Did you really translate the trial record yourself? And why do I keep reading that your book was responsible for the 1992 retrial?


This is quite embarrassing. These strange misapprehensions first appeared on an otherwise-impeccable web article that I cannot now find. If there had been a comments section, I would have corrected the errors. There wasn't. I should have contacted the author, and I intended to. I forgot. I didn't think it would make much difference. I, of all people, should have known better:, I'm fully aware of how myths start and how easily they spread. Of course, others picked up on these mistakes. "What I tell you three times is true". Now it's the truth and I have to go round stamping on the pesky errors wherever they pop up. 

These are the facts. No, I didn't translate the trial record. I did, however, compare all the French and English translations available, & check them against the Old French and Latin of René Maulde's redacted transcription. As far as I know, I'm the first to do this. 

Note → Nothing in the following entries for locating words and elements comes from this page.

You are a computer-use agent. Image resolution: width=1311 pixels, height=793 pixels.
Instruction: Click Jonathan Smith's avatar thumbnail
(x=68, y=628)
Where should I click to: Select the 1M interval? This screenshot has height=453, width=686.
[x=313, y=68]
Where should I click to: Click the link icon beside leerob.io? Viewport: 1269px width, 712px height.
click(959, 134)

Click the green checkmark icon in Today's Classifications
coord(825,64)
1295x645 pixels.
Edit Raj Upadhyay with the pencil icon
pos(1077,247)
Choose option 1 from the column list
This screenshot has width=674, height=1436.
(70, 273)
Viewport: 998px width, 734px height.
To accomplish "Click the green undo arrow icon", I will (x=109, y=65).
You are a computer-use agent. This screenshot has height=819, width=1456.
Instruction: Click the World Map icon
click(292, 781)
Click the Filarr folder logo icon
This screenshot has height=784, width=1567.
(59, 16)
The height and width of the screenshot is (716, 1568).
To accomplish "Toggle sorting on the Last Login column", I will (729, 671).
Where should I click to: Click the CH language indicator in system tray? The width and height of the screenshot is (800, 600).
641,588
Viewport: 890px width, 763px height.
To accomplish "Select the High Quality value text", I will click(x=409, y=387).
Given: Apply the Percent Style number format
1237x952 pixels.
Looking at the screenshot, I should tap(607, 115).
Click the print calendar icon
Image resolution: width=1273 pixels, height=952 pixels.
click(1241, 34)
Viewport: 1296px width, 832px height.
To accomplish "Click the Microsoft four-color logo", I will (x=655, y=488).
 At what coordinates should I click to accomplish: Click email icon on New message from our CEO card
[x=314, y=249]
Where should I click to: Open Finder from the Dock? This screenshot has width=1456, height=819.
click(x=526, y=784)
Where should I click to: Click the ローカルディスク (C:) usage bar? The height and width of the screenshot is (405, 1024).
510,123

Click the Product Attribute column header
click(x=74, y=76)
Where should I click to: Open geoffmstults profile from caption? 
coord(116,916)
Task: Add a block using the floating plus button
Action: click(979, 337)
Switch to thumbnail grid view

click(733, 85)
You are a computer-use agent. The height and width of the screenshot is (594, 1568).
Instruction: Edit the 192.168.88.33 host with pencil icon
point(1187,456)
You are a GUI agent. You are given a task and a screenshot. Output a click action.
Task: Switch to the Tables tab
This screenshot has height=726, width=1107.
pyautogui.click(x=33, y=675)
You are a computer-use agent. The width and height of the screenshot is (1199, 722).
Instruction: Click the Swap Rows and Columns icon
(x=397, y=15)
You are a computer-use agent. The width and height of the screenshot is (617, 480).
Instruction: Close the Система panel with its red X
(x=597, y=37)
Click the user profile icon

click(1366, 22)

Obviously I had nothing to do with the unofficial retrial. It was twenty-five years before my book was completed! (Yes, the anniversary was kind of deliberate). The prime mover there was the glorious Gilbert Prouteau, and I have written about him often. I feel mortified to have stolen his thunder. However, I can't help feeling that the naughty old enfant terrible would find all this uproariously funny. I picture him cackling "Mort de rire!" and falling off his cloud in his hilarity. Sorry, M. Prouteau...

Further reading:
A vexing, perplexing, vital book: my review of Gilles de Rais ou la gueule du loup
Qui veut innocenter Barbe-Bleue?









Some web pages have Gilles de Rais performing sex acts on severed heads. Surely that isn't mentioned in the trial record?


No, it certainly is not! This is one of the silliest of the fantasies that have been circulating recently. I first saw it in 2016, on Twitter, in the rococo form of Gilles biting a hole in the child's neck and using it instead of the more usual orifices. I wondered at the time who could have come up with such a sick notion and why they would think the supposed confessions needed any such embellishment. Later I saw it a few times in its more usual form, with the "hole" where the neck had been severed forming the locus of gratification. Hole? 


Eventually, it was a most unusual podcast that helped me to understand where this strange notion had its origins. On Episode 144 of the 13 O'Clock Podcast, Jenny Ashford and Tom Ross puzzle their way through the story of Gilles de Rais, trying and failing to make the evidence cohere, as any intelligent person must. The odd story about the severed heads is mentioned and sourced, as I might have suspected, to Wikipedia, that fount of all ignorance.  At best  the Gilles de Rais page is a jigsaw of fact and fiction. Like all Wiki pages, it is a muddle of repeated and clumsy c&p and slapdash editing by many hands. At one point somebody  had deleted, or simply forgotten to add, the details of the sexual perversion Gilles had been accused of, a jejune if rather confusing form of frottage, in the correct place. The sentence skipped from the severing of heads to the phrase: According to Poitou, Rais disdained the victims' sexual organs, and took "infinitely more pleasure in debauching himself in this manner ... than in using their natural orifice, in the normal manner." The article did mention the perversion Gilles was supposed to have favoured, but earlier on. Anybody skim-reading might easily miss it. Nature abhors a vacuum, so somebody filled the hiatus with something that seemed to make sense. Chinese Whispers took over and a new myth was born.